« Avec Robert Sabatier disparaît un enfant chéri du public, un étonnant raconteur d’histoires dont le nom restera lié aux «Allumettes suédoises», l’un des neuf volumes les plus célèbres du « Roman d’Olivier », cette belle série inspirée de ses premières années de vie de petit orphelin montmartrois.
Pour les lecteurs, il était d’abord un maître du récit d’enfance : un univers où se libéraient son imagination poétique, sa gaîté frondeuse de Parigot ironique et tendre. Univers qu’il explorait encore à 80 ans avec cette même émotion et cette même attachante simplicité dans la narration du quotidien.

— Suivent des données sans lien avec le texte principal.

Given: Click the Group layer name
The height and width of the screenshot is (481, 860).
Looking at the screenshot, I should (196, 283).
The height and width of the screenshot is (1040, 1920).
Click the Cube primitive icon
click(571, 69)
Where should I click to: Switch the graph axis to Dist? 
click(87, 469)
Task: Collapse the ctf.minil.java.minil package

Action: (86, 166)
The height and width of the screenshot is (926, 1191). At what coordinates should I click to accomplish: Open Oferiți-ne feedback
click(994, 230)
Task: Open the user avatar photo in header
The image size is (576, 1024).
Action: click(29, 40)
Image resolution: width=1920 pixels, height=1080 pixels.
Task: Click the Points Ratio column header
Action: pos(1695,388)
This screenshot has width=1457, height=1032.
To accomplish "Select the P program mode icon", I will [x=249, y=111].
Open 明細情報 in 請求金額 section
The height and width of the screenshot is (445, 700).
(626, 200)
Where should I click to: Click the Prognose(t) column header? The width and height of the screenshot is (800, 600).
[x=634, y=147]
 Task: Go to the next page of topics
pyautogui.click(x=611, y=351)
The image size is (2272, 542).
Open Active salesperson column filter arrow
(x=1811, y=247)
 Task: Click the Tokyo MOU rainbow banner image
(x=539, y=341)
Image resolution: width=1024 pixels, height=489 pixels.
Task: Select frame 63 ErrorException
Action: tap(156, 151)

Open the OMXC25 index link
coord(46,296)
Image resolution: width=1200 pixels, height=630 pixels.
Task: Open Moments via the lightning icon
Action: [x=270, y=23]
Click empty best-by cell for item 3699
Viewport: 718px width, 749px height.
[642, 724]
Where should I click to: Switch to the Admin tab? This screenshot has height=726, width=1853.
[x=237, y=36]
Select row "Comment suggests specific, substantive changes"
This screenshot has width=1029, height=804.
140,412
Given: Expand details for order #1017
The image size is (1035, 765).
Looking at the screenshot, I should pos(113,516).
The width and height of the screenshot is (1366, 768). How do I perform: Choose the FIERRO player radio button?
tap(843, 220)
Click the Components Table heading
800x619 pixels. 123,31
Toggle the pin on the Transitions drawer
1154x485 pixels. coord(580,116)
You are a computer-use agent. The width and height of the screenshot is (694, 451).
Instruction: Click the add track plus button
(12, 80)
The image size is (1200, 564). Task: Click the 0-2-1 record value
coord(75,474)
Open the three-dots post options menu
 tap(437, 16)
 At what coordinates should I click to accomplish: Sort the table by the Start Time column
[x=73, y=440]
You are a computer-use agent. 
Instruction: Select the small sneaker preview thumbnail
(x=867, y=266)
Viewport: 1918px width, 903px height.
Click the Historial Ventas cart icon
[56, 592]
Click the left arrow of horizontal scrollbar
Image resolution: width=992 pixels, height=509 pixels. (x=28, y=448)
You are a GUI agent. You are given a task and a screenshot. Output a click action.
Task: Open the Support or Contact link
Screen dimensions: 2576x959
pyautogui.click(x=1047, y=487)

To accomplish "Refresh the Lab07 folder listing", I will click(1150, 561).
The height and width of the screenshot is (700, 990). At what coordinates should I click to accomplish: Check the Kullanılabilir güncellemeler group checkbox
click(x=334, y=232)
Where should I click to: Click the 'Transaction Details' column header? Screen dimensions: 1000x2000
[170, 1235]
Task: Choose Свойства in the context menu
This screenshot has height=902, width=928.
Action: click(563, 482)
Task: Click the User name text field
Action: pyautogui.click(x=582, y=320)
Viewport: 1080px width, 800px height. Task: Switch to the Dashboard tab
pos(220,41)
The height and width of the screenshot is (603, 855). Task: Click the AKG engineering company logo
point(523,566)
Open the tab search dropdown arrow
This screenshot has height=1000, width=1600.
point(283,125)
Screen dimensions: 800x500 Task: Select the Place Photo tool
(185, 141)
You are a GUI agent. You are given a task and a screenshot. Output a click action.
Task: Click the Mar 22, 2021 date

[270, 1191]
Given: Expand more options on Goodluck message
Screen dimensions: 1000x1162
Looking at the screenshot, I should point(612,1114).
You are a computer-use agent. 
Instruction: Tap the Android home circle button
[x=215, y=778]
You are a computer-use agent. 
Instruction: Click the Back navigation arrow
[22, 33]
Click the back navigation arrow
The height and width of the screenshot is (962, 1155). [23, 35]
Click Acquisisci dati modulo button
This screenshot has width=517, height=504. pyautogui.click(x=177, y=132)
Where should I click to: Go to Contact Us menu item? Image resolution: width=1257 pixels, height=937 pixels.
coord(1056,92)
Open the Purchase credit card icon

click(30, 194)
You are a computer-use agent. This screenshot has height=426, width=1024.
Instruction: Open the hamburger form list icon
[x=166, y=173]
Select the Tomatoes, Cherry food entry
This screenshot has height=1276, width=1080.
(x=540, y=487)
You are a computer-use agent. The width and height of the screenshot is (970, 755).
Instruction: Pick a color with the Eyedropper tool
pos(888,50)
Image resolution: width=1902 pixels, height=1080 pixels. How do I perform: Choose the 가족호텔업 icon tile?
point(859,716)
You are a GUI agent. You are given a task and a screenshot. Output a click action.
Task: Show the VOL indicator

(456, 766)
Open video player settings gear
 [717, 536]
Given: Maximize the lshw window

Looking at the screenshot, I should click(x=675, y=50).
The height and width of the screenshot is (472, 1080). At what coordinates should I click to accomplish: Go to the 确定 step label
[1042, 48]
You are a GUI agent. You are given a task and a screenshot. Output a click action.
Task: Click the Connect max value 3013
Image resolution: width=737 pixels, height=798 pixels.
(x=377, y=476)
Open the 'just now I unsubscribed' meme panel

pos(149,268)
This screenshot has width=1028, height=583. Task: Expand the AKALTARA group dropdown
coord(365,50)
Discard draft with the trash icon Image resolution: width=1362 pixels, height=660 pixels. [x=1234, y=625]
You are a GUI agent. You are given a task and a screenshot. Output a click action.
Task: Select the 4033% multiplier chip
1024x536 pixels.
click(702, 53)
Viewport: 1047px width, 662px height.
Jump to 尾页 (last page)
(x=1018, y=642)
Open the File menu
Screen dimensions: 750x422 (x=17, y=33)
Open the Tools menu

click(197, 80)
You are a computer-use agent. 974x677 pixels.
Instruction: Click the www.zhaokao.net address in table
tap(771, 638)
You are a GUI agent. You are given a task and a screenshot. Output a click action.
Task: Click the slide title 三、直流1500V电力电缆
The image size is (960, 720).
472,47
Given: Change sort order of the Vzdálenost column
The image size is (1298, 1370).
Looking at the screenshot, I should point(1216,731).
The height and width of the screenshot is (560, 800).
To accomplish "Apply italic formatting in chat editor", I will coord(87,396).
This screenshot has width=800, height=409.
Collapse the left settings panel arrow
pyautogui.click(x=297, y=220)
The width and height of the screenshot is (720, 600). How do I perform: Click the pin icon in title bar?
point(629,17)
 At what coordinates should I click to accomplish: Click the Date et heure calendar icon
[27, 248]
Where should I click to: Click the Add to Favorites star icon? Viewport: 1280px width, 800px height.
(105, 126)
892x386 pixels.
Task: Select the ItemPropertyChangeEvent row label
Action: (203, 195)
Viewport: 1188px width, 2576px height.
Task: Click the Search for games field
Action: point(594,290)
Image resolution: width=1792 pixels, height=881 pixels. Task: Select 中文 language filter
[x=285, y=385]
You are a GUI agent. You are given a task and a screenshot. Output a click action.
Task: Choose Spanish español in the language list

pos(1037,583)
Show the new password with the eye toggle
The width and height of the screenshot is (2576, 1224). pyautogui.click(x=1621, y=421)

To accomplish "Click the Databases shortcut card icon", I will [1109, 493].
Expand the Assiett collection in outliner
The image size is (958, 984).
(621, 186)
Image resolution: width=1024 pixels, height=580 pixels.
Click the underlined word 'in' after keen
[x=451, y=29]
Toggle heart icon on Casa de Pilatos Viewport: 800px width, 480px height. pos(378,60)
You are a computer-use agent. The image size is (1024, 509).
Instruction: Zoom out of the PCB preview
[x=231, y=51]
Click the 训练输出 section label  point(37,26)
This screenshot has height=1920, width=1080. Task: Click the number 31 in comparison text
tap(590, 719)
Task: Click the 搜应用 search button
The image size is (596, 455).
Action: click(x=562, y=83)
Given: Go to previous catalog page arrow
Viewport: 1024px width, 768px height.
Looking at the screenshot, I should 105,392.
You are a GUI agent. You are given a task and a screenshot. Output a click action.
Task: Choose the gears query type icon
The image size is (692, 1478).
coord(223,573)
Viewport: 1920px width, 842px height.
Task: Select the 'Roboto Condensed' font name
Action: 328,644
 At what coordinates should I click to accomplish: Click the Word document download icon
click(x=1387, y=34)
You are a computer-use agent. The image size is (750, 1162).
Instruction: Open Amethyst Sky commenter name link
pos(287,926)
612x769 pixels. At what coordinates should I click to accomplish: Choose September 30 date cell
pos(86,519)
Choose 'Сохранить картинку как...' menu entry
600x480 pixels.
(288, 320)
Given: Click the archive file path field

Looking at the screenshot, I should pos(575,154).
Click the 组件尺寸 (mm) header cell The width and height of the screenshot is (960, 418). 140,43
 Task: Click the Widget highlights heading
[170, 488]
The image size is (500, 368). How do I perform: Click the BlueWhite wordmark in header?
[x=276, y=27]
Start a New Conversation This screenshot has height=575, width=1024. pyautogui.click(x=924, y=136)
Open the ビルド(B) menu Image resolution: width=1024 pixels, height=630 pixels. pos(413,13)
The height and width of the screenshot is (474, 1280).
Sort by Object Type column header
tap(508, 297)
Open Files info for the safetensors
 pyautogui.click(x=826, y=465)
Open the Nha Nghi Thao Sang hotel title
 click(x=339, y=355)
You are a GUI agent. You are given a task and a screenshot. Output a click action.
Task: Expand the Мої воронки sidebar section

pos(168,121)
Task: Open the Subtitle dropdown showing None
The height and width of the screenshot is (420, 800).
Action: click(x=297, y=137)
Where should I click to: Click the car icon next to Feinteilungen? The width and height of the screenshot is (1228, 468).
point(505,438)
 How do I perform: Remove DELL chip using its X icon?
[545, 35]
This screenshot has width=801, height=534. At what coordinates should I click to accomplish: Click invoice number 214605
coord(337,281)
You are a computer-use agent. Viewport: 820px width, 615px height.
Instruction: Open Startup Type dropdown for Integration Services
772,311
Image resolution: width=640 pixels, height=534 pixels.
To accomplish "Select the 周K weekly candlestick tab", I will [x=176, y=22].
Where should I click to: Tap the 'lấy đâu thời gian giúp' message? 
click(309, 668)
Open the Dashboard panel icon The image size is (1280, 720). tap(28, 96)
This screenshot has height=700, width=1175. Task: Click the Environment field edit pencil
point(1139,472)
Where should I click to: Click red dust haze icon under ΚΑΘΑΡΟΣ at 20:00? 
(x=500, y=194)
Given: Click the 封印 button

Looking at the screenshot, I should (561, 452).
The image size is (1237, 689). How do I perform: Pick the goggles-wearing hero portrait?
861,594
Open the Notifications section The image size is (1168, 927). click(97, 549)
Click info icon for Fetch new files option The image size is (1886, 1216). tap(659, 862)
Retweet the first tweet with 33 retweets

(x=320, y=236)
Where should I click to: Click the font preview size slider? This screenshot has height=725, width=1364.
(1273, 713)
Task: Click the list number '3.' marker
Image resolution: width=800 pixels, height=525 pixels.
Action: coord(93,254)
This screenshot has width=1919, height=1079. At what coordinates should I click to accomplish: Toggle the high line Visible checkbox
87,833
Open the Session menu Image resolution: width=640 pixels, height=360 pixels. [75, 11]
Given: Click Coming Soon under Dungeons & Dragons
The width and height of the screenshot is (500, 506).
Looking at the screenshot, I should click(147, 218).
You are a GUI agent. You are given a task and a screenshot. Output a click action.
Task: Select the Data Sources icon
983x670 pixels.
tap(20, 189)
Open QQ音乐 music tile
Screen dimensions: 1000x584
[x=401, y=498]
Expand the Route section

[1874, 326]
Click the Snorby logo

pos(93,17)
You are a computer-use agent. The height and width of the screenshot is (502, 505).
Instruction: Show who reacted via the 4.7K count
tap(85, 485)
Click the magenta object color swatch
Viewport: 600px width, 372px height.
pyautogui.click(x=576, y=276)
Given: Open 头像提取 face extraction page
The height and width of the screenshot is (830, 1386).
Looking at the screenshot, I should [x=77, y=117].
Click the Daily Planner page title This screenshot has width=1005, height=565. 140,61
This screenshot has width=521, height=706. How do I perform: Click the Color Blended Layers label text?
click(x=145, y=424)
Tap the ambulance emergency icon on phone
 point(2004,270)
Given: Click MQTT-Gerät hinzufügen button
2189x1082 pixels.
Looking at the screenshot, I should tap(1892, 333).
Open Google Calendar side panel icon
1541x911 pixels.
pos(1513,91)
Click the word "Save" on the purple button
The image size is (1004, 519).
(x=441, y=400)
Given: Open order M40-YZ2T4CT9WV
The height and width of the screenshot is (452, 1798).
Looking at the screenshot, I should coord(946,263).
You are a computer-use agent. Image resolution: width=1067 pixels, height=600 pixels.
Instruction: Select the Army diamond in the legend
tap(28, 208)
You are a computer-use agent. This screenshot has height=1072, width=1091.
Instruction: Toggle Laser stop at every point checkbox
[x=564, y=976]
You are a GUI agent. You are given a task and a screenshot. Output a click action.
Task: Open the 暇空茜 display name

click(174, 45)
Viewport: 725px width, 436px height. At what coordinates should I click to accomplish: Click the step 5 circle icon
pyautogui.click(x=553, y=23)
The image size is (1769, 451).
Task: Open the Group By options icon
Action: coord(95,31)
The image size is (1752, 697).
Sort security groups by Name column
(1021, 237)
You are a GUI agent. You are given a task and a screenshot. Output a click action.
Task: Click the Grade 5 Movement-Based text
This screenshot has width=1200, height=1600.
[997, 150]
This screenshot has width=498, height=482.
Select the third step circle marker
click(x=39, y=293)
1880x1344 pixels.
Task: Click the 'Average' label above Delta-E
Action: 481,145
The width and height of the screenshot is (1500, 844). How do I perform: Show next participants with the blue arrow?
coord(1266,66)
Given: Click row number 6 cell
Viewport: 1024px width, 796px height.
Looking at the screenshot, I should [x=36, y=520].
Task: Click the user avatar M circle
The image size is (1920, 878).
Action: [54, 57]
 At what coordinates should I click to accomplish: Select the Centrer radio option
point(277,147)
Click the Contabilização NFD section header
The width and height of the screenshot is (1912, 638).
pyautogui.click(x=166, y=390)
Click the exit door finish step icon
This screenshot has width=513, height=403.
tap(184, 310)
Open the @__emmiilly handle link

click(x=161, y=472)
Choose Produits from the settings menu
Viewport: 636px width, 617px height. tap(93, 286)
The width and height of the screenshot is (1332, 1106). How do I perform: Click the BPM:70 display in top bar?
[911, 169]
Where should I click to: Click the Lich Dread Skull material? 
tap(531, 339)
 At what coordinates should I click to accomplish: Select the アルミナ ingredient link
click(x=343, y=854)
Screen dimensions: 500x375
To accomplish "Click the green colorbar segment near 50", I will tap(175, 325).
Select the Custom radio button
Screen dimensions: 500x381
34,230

C’était un écrivain protéiforme, un de ces autodidactes avides d’explorer les trésors de la langue française et d’apporter sa contribution sous forme d’essais critiques ou de dictionnaires savants. Derrière le masque bonhomme et les volutes de fumée de son éternelle pipe, il y avait l’un des meilleurs connaisseurs de la versification contemporaine, un excellent poète (« Les châteaux de millions d’années », grand prix de poésie de l’Académie française) et l’auteur d’une monumentale « Histoire de la poésie française ». Il y avait aussi l’amateur d’humour noir et d’aphorismes, contempteur féroce de la comédie humaine (« Livre de la déraison souriante »). L’homme des séduisantes et perpétuelles surprises.
Celui qui fut aussi président de la commission de l’aide à la création poétique et théâtrale du Centre national des Lettres devenu Centre national du Livre de 1978 à 1982, manquera aux métamorphoses de notre vie littéraire et au bonheur de notre langue« .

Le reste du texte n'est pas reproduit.